Codice Appalti e Caro prezzi: la ristorazione collettiva chiede con urgenza l'adeguamento agli indici Istat dei prezzi

(ASI) Roma - Le misure economiche sul caro prezzi, e la fase finale della revisione del codice appalti in corso, rischiano di tagliare fuori un settore, quello della ristorazione collettiva, in modo definitivo. Da quasi un anno le aziende forniscono servizi sostenendo forti aumenti dei prezzi su energia e materie prime alimentari, senza che questi aumenti siano riconosciuti.

In questi giorni ANIR, insieme a tutta la rappresentanza del settore, sta denunciando lo stato di crisi che stanno affrontando le aziende e chiede che almeno nel codice appalti venga riconosciuto l'adeguamento dei prezzi agli indici Istat correnti. Nei giorni scorsi, il settore della ristorazione collettiva ha avuto un incontro preliminare con la deputata Erica Mazzetti, relatrice schema decreto legislativo sul codice appalti alla Camera, insieme ad una delegazione del gruppo di Forza Italia, guidata dal deputato Raffaele Nevi. Al centro del confronto, l’audizione di mercoledì prossimo in cui le imprese della ristorazione collettiva porteranno le loro ragioni per una modifica del codice appalti che viene ritenuta vitale per il settore: l’obbligo di revisione dei prezzi legati all’inflazione dell’ISTAT.

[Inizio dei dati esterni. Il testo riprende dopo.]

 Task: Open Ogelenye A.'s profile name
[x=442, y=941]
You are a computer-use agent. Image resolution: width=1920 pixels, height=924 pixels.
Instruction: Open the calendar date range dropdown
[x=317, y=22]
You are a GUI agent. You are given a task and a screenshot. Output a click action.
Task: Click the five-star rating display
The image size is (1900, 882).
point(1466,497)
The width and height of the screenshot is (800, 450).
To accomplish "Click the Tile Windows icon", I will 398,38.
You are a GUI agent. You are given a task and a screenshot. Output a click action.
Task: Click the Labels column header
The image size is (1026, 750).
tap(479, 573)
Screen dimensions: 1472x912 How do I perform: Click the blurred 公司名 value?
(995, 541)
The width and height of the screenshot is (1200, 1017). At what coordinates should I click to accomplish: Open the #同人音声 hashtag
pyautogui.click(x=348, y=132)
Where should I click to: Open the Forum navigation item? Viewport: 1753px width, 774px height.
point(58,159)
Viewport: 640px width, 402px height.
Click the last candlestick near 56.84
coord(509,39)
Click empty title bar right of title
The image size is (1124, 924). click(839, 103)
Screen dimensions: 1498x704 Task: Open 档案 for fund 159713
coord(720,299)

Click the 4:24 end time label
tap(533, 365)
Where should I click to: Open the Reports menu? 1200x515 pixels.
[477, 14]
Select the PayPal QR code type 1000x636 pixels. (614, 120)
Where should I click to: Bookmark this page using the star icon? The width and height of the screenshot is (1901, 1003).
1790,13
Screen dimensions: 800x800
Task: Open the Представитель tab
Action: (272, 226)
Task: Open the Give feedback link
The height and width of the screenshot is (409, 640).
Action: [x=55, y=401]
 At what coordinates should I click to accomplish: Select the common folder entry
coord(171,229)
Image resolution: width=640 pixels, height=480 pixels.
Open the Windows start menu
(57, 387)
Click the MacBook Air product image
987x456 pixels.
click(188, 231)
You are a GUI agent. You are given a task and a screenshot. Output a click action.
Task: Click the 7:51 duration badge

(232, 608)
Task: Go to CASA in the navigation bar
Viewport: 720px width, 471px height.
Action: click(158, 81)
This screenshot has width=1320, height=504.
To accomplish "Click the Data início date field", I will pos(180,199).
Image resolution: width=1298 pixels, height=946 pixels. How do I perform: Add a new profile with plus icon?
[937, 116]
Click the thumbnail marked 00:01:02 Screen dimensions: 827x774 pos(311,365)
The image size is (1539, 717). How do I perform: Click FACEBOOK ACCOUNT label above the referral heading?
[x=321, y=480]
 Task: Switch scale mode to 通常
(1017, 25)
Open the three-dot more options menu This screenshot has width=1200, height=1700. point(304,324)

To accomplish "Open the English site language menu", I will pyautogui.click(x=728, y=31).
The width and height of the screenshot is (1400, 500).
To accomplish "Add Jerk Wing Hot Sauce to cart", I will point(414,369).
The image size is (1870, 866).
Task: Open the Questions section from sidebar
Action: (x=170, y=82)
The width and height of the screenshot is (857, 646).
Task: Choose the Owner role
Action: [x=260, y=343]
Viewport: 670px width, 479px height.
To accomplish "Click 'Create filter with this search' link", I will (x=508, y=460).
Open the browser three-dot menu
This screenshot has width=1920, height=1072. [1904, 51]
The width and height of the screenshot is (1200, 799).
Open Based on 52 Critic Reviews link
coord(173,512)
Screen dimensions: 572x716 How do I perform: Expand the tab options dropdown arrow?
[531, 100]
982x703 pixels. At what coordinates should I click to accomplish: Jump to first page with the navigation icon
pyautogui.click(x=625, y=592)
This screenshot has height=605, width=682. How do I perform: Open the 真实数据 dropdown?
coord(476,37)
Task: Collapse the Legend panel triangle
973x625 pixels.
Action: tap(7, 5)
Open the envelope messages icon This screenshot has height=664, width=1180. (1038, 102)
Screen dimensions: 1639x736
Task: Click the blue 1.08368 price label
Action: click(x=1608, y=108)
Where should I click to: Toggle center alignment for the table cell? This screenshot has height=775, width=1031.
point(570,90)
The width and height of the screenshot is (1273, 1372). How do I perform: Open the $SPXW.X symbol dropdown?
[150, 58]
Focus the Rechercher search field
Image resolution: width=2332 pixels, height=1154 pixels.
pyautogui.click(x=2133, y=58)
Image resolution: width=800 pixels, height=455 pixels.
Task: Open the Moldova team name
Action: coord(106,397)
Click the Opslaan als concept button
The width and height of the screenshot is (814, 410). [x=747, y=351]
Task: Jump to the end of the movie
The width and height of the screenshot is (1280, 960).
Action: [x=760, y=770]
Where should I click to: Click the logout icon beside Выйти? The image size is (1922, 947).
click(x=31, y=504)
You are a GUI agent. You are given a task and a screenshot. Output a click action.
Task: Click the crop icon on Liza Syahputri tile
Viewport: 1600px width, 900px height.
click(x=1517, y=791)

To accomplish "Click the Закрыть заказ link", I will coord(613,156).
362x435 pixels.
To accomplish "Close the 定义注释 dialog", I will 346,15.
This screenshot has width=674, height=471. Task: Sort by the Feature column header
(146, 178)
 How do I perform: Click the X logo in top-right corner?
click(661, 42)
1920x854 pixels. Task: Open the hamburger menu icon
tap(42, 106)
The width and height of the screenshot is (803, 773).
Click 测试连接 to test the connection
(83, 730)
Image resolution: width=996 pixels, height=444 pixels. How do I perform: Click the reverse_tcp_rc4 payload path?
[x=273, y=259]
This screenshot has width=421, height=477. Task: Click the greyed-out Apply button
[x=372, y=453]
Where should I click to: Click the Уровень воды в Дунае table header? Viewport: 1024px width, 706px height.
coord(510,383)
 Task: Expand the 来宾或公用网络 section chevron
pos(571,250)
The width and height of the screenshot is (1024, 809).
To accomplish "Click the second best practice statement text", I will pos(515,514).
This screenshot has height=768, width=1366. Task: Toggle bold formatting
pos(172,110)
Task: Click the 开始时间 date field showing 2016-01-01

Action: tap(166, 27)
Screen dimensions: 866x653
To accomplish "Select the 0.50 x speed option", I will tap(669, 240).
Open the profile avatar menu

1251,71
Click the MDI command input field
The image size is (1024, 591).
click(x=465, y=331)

«Stiamo cercando di avanzare le nostre richieste presso le sedi istituzionali» afferma Lorenzo Mattioli, presidente di ANIR e di Confindustria HCFS, «perché crediamo nel dialogo e siamo convinti che il Governo voglia aiutare un settore come il nostro, rappresentato da 1500 aziende e da 110 mila lavoratrici e lavoratori, con un fatturato complessivo di 6,5 miliardi, che sta attraversando un momento di difficoltà dovuto a fattori esterni che hanno comportato un aumento dei prezzi fuori controllo. Per far valere le nostre ragioni, questo sia chiaro, siamo anche disposti a mobilitarci in maniera straordinaria, non escludendo forme di protesta incisive».